The book starts and ends with how the politics of exclusion is projected as an inclusive and compassionate one. The book starts with describing the anti-CAA NRC Protests and the subsequent Delhi riots, and shows how over time the story that persists in public memory is very different from what people who were active participants remember it as. He shows how by repeating the same sequence of events again and again, it almost became the only truth!
The book would have been extremely powerful and timely, even if the author had left it just this, but he uses that as a springboard to dive into the history of the Hindutva movement- how it began, how it spread and the almost inevitability of it becoming the dominant ideology that it is today. By the end of this section, you would be forgiven for believing that the word “identity” in the title of the book refers to how the identity of the nation was rewritten from that of the secular nation dreamt of by the founding fathers and mothers, to what it has become today.
The author, however, is not down. He then dives into another issue- the Aadhaar project.

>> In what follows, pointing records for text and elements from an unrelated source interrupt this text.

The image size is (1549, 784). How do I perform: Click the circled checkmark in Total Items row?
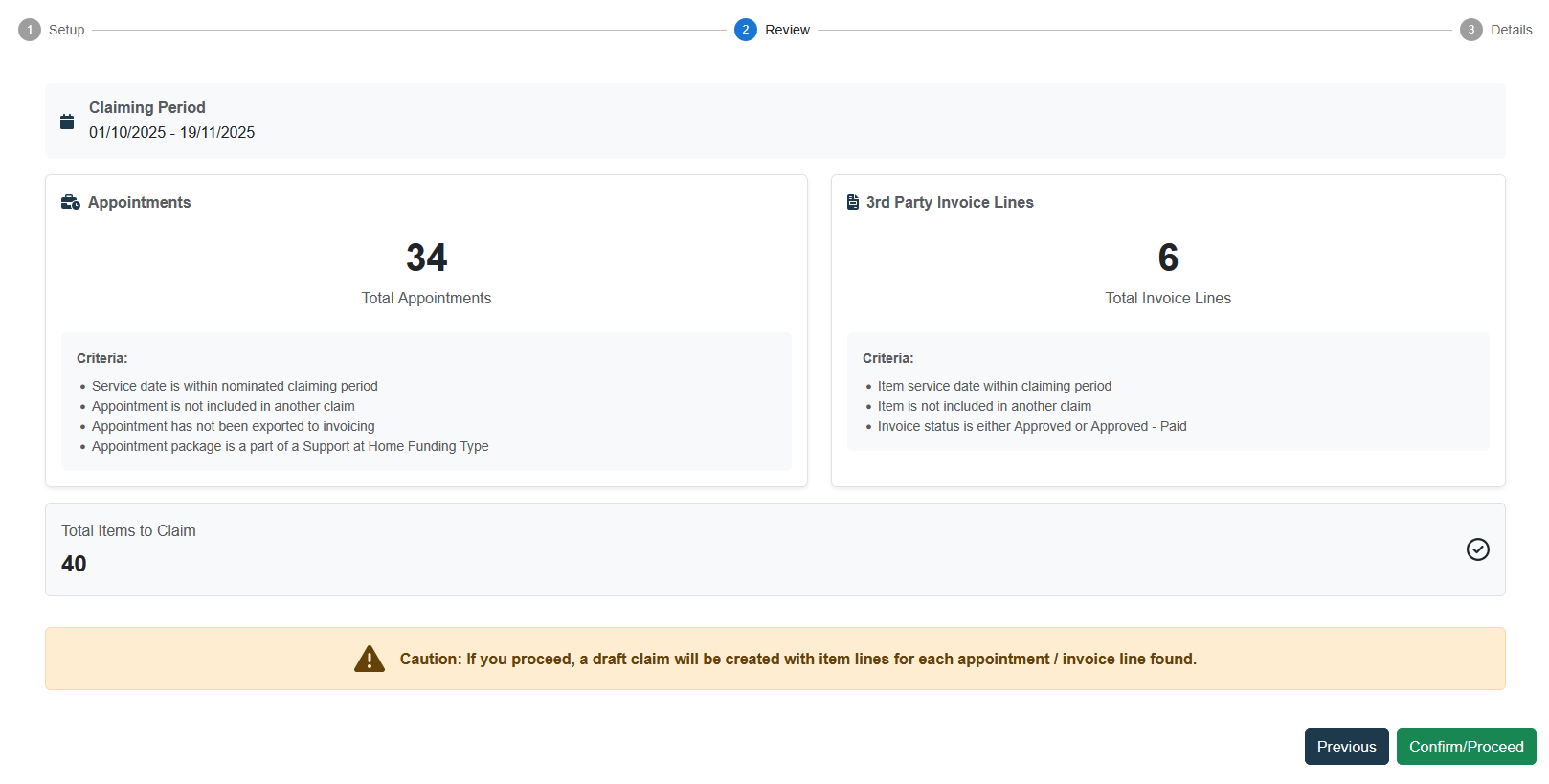1477,549
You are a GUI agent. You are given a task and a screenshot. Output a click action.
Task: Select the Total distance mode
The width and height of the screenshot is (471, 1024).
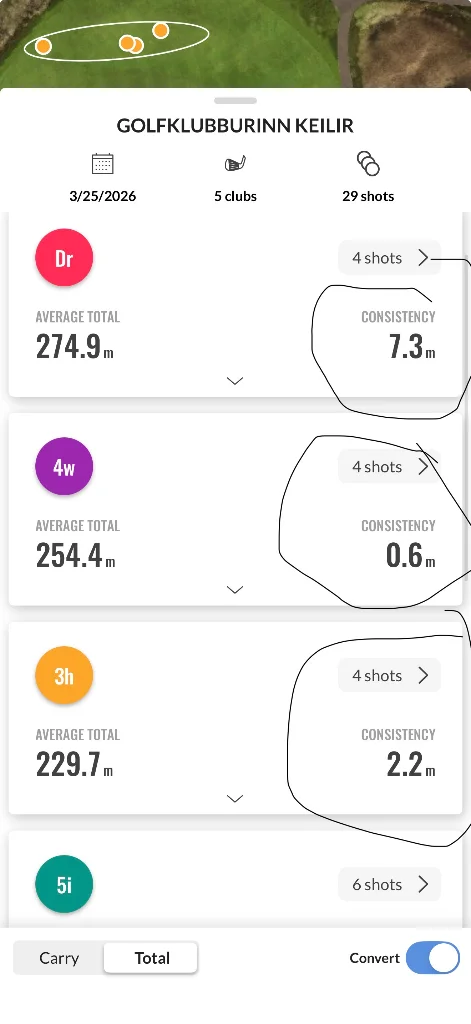[152, 958]
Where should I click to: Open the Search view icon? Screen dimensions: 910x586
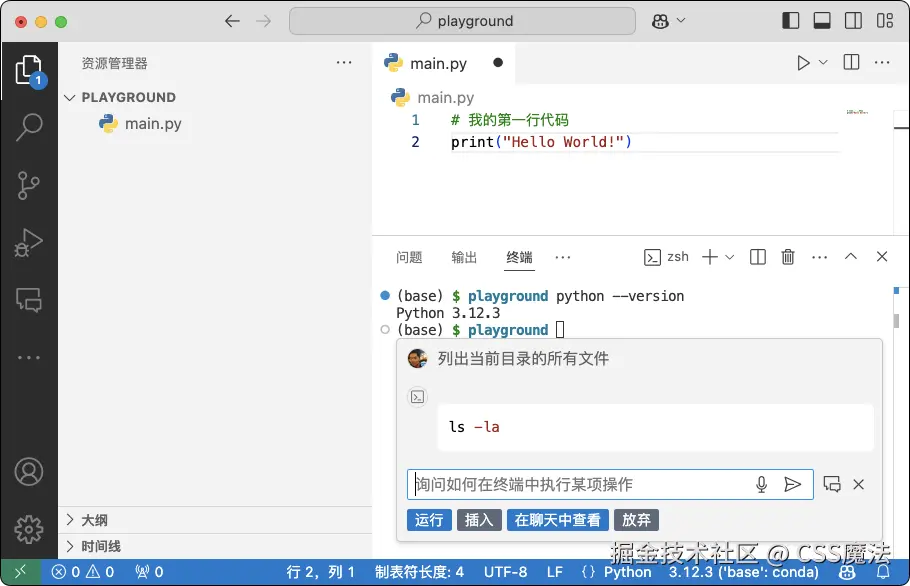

He traces the project from its genesis to the many twists and turns it took before becoming this behemoth which can now potentially be used to target people in a way few other databases can. This was a project that was virtually thrust down on the nation, and today, far from helping the marginalized, it ends up being used to oppress them in ways that were not possible earlier.

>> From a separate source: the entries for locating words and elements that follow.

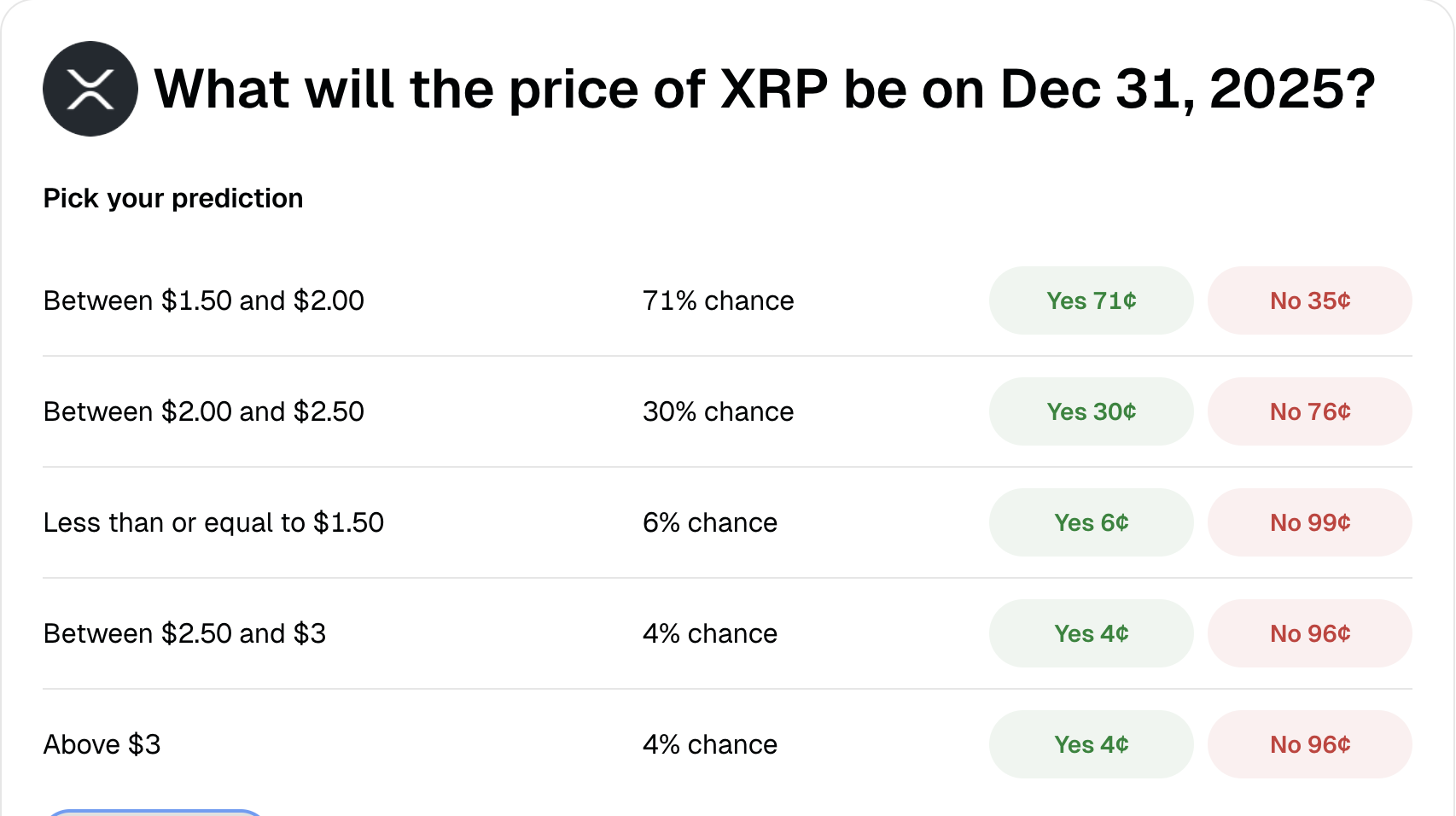Pick No 96¢ on the Above $3 outcome
Screen dimensions: 1456x816
point(1309,744)
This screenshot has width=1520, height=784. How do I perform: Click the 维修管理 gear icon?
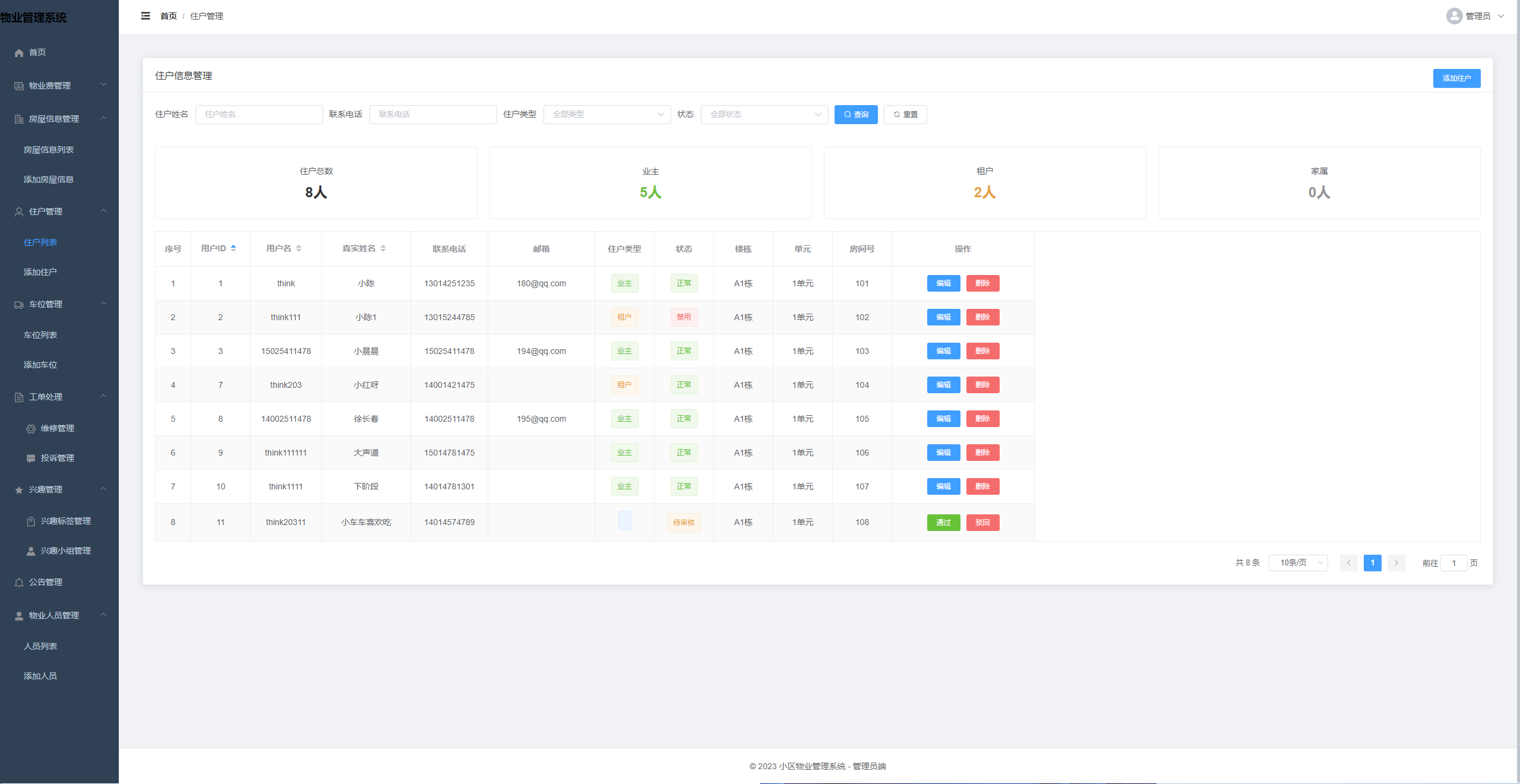pos(31,429)
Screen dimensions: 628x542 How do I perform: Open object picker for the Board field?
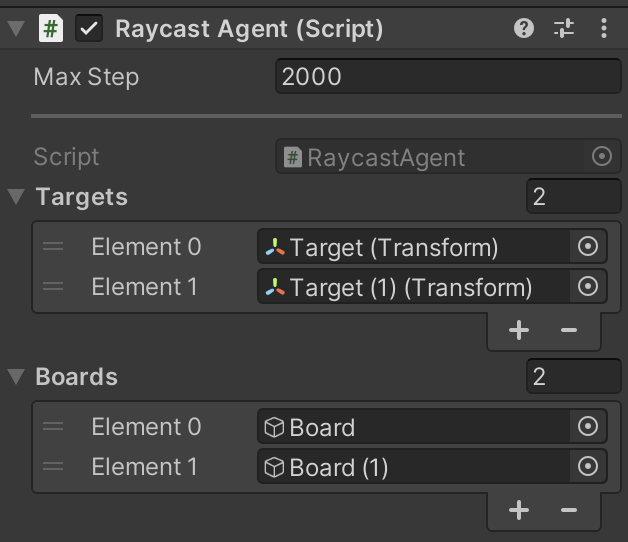point(588,426)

The Identity Project is a book that you want to read in a hurry because you cannot bring yourself to put it down. But it is also a book that keeps you awake at night even weeks after you finish it. After reading this book, you end up relating every new article you read to something or the other that has been discussed in the book.
What, to me, makes the book extra special are the people who at great personal cost chose to stand on what they consider the right side of his street. There is the academician was brought up in a home seeped in the RSS philosophy, but who, after working for the RSS for many years, chose to move away and then write an expose on it. There is the victim of the Delhi riots who filed a legal case, and refuses to withdraw the case despite the pressured put on him to do so- he continues, hoping that someday he will get justice. You feel for these people, you understand what motivates them and you admire the courage that empowers them to do what they do.

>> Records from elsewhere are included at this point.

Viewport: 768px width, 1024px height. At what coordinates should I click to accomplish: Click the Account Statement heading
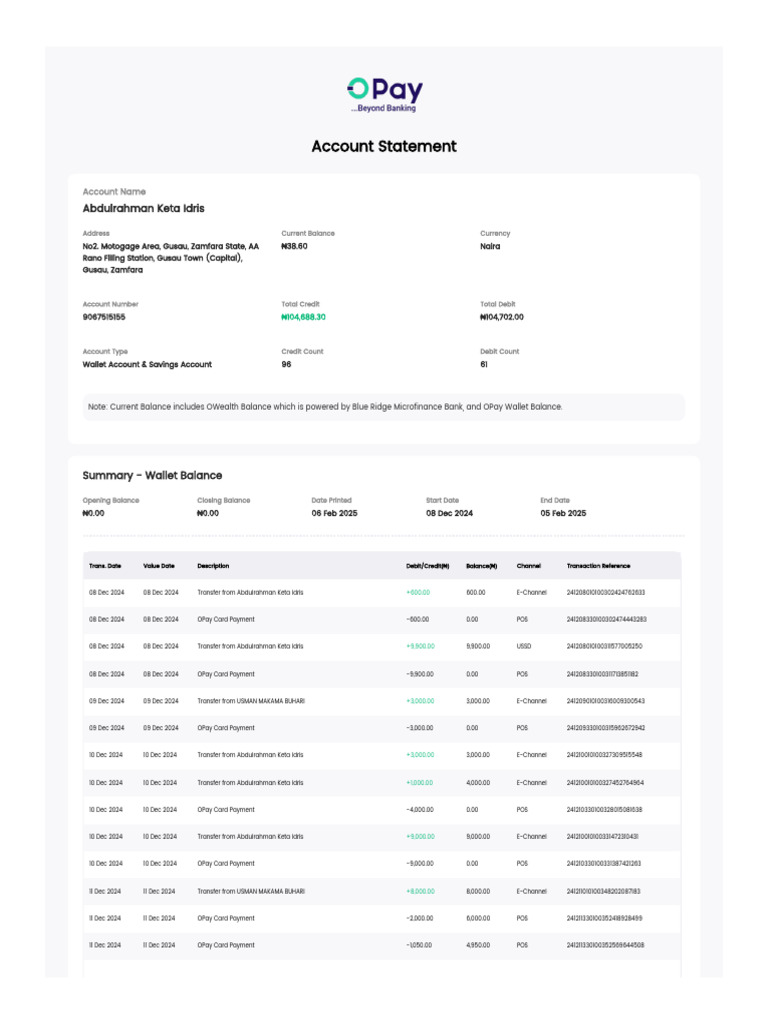coord(384,146)
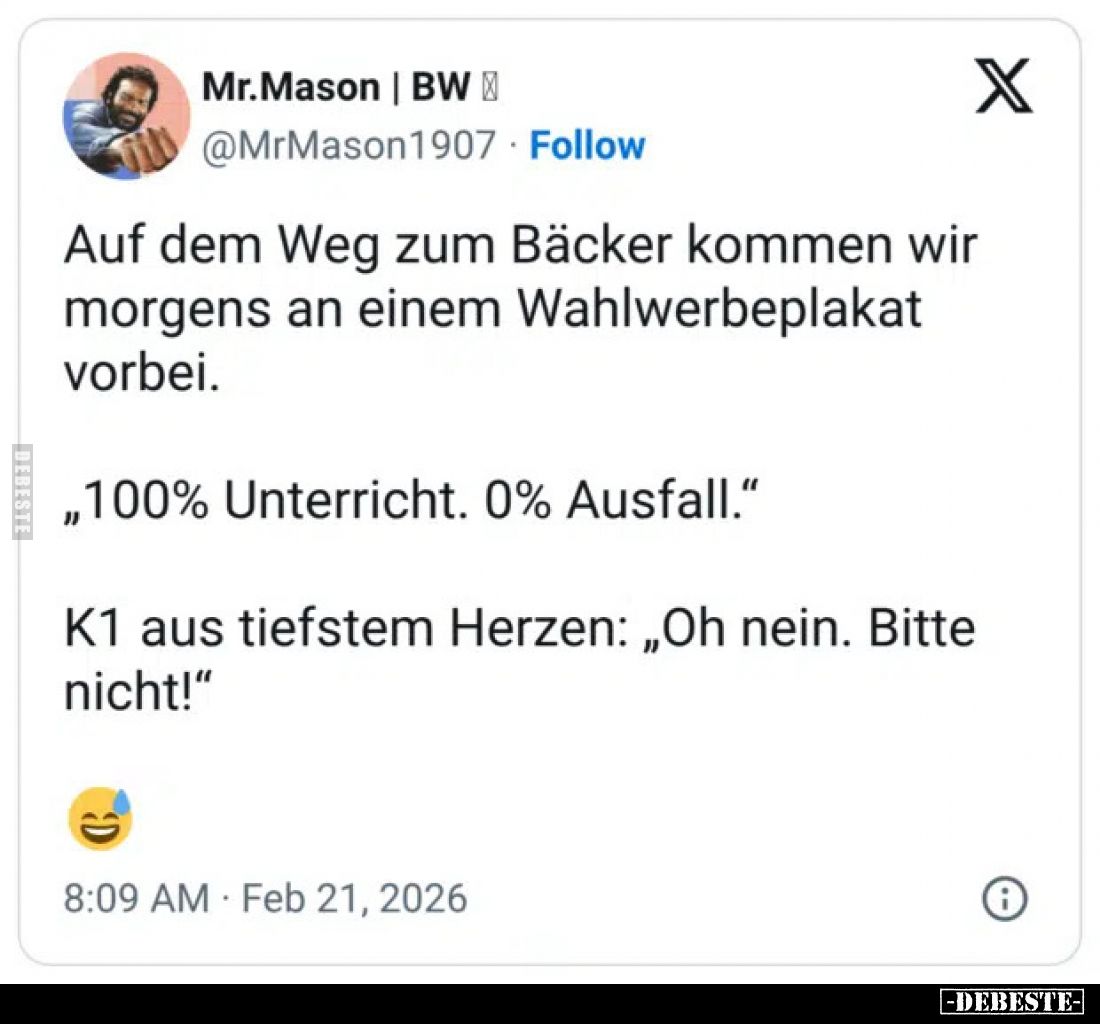Click the missing-glyph box after BW
Screen dimensions: 1100x1024
[490, 88]
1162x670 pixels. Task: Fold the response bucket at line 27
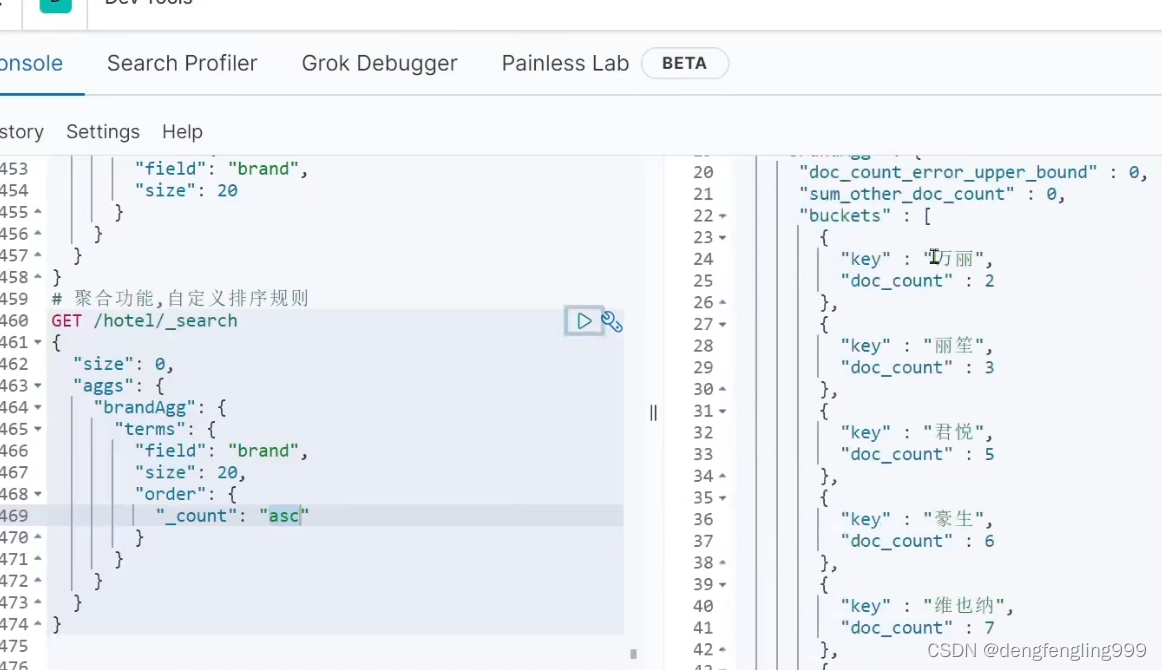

The problem with books like this one is that they are mostly read by those who are already convinced. Books like this should ideally be read by those who are sitting on the fence, but they tend to dismiss such books as mere propaganda, while continuing to fall prey to everything they see on social media. This makes it even more imperative for us to read books like this, because it helps you marshal your arguments to counter the false interpretations which are passed off as ‘the truth’.
The book was released internationally under the title, “New India”. One hopes that the India being described is a blimp and not the real India. One does doubt it though.